State Representative Amy Elik (R-Alton) issued the following statement:

“I am disgusted and saddened to hear U.S. Steel’s plans to potentially layoff up to 1,000 employees in Madison County. Granite City employees and their families have provided loyal, skilled labor to the steel industry for decades, and U.S. Steel is pulling the rug out from under them. U.S. Steel should be doing everything it can to keep the Granite City steel mill operating at capacity, and I don’t see the company making that effort. I am willing to work with anyone to help keep these jobs in Granite City. My heart goes out to all the workers and families impacted, especially during the Holiday season. I join in the sadness and anger of the city of Granite City and the employees who have dedicated their livelihoods to the steel industry.”

First weekend of firearm deer harvest shows increase in deer taken. During the three-day period of November 17 through November 19, licensed hunters reported the taking of 53,348 deer to the Illinois Department of Natural Resources (IDNR). This was a 2% increase from the 52,354 deer reported during the comparable weekend in 2022. Although breechloading firearms are no longer the only way to take deer – increasing numbers of archery hunters also sit in Illinois deer stands – the standard firearm weekends remain the most intense time slots in the Illinois fall deer hunt.

A second breech-loading firearm season will open on November 30 and close on December 3. Nonstandard firearm hunting periods cover antlerless-only deer, localized chronic wasting disease deer, and the muzzleloading weekend of December 8 through December 10. Each specialized hunting period has its own rules, time periods, and localities. IDNR operates a website with updates on the remaining deer hunts and hunting periods of the 2023-24 deer hunting season.

Illinois State Police creates online form for reporting of public-sector corruption. Illinois has a long-standing history of public corruption. Four of Illinois’ last eleven governors have served time in federal prison and numerous elected officials have been convicted or are awaiting trial for public corruption, including former House Speaker Michael J. Madigan.

The Special Investigations Unit, a detection operation within the State Police, has posted an online citizen complaint form for the immediate reporting of criminal misconduct by elected officials and government employees. Examples of criminal misconduct include asking for or demanding an under-the-table payment or favor, either paid directly or transferred through a third party, and offering some sort of governmental service in response. Government employees include not only elected officials, but also people who were appointed by, or are answerable to, an elected official or public administrator.

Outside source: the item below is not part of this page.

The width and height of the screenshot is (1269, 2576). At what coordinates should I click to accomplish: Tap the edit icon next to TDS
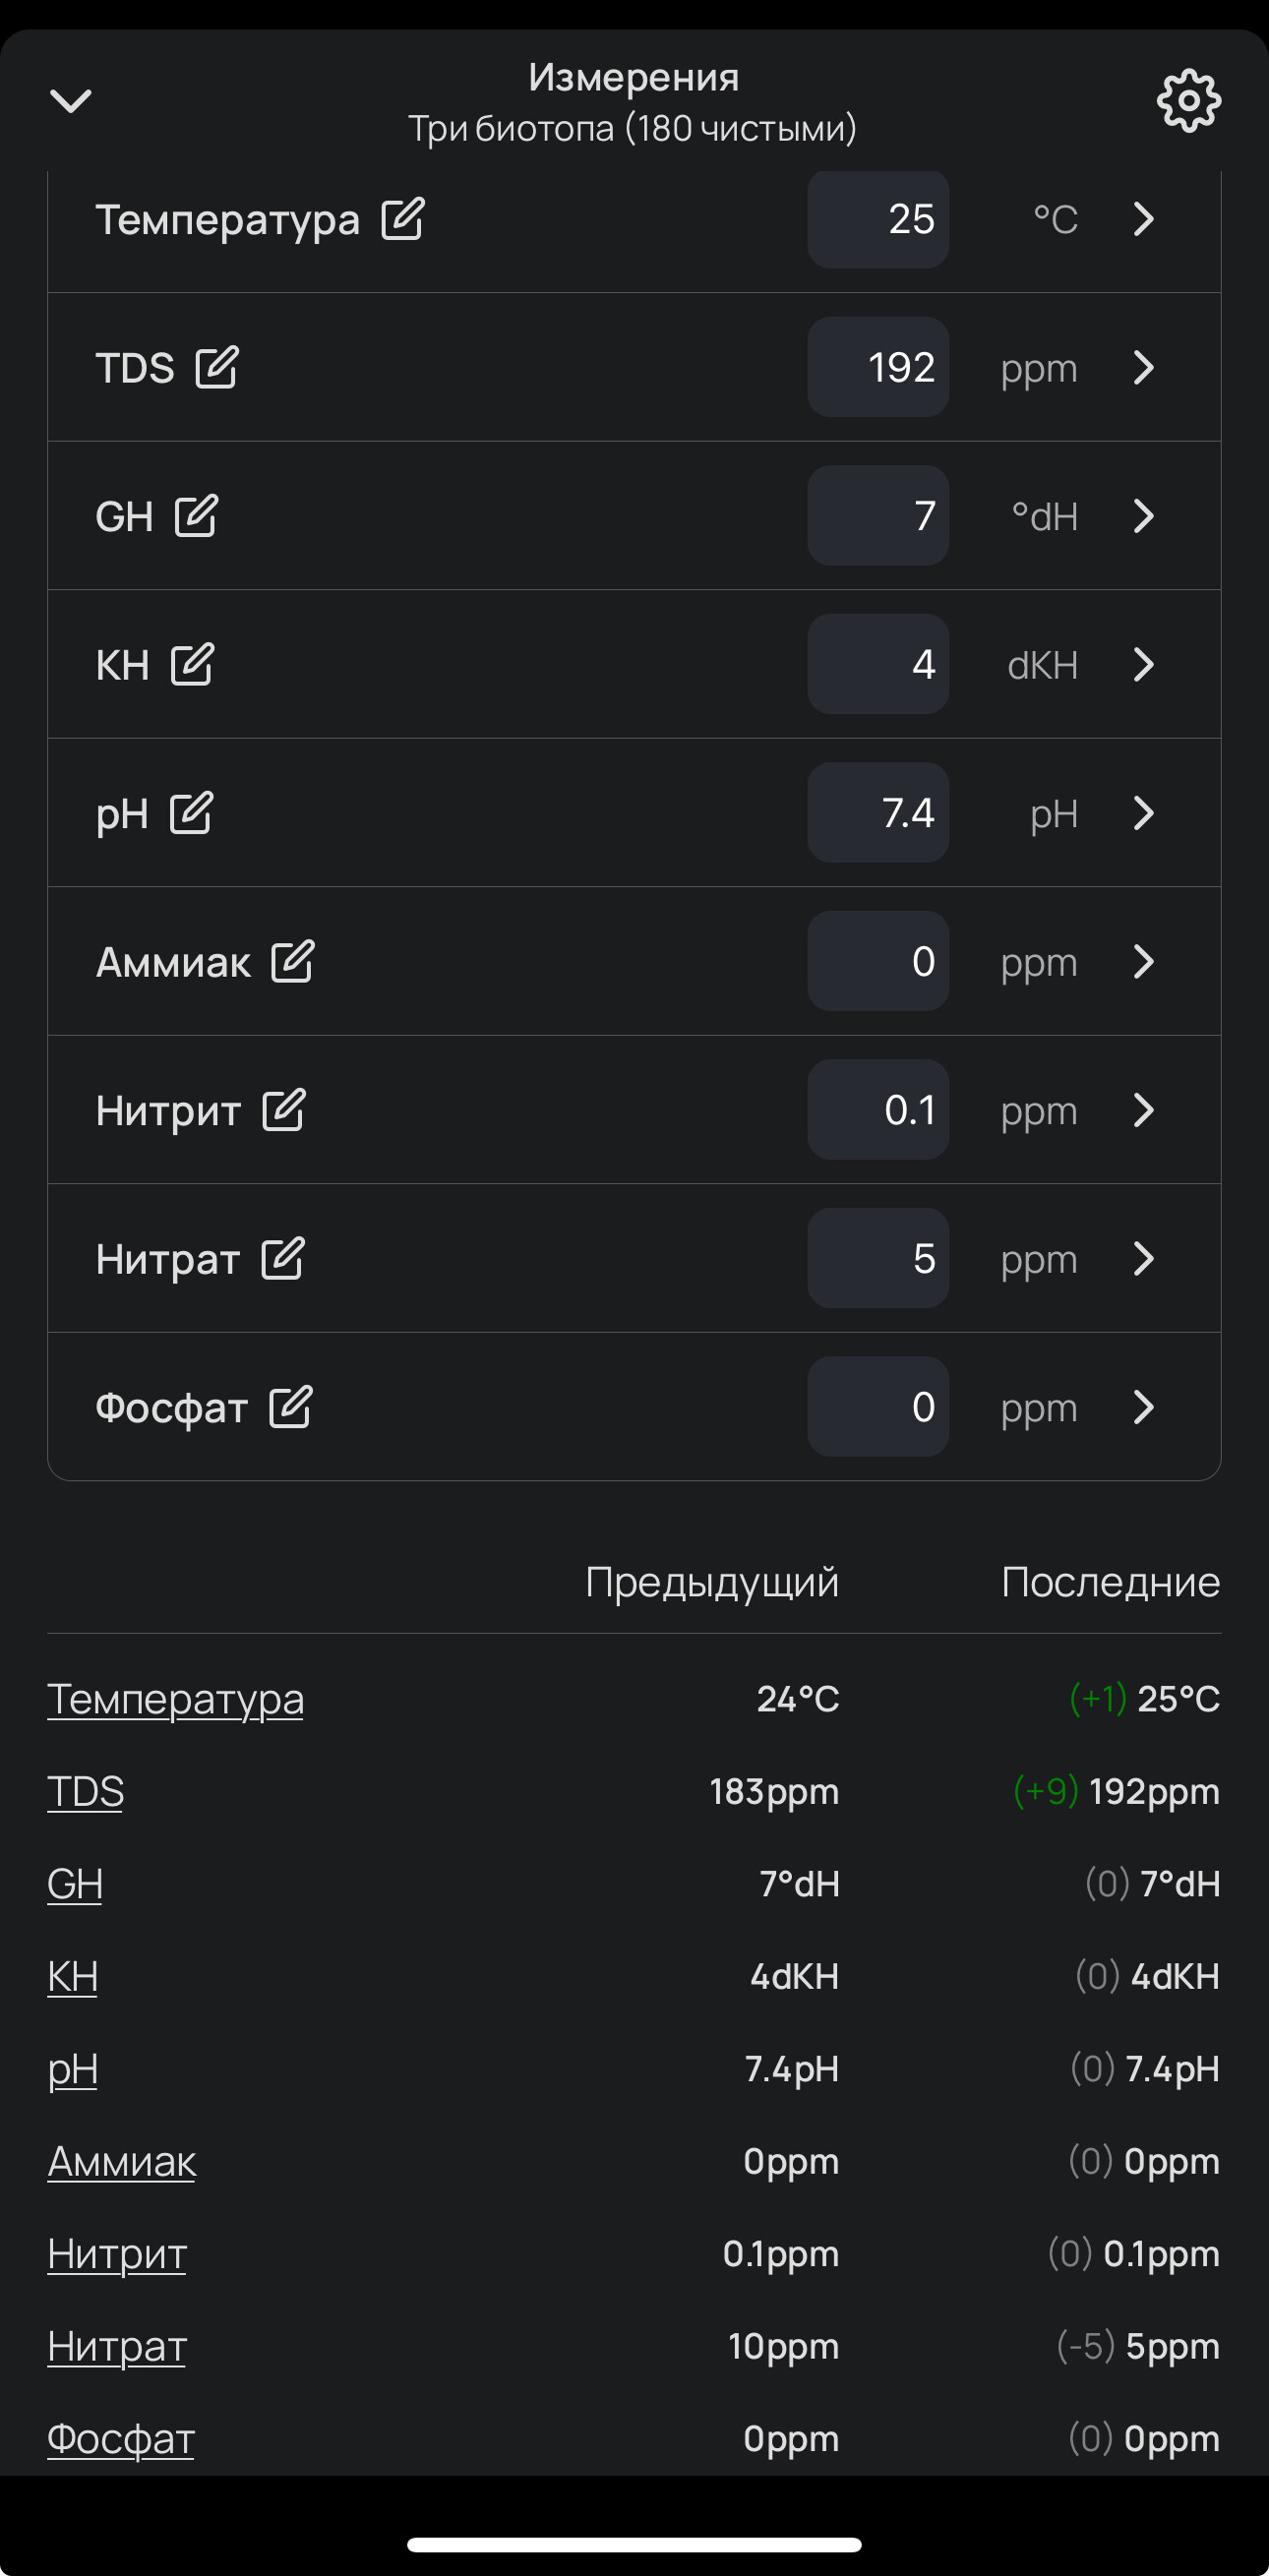click(217, 367)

The State Police form requires the reporting of the name and title of the person being reported, the county where the alleged incident took place, and a summary of the alleged incident. Although people who submit reports to the Special Investigations Unit do not have to include their names and physical addresses, it is required that they submit phone numbers and e-mail addresses. Investigators may contact those who submit complaints to gather information about the alleged incidents of public corruption.

Illinois celebrates the Christmas holiday season. The Illinois tourism department, “Enjoy Illinois,” has put together a package of website pages to highlight the holiday season in Illinois. Hanukkah will begin on Thursday, December 7, and will continue until Friday, December 15. Kwanzaa, a celebration of African American culture, will begin on Boxing Day Tuesday, December 26, and will continue until New Year’s Day, January 1.

Many Illinois communities have put together Christmas-themed displays and celebrations. Enjoy Illinois has put together itineraries and travel suggestions for the suburban Chicago area, Downstate Illinois, and the city of Chicago.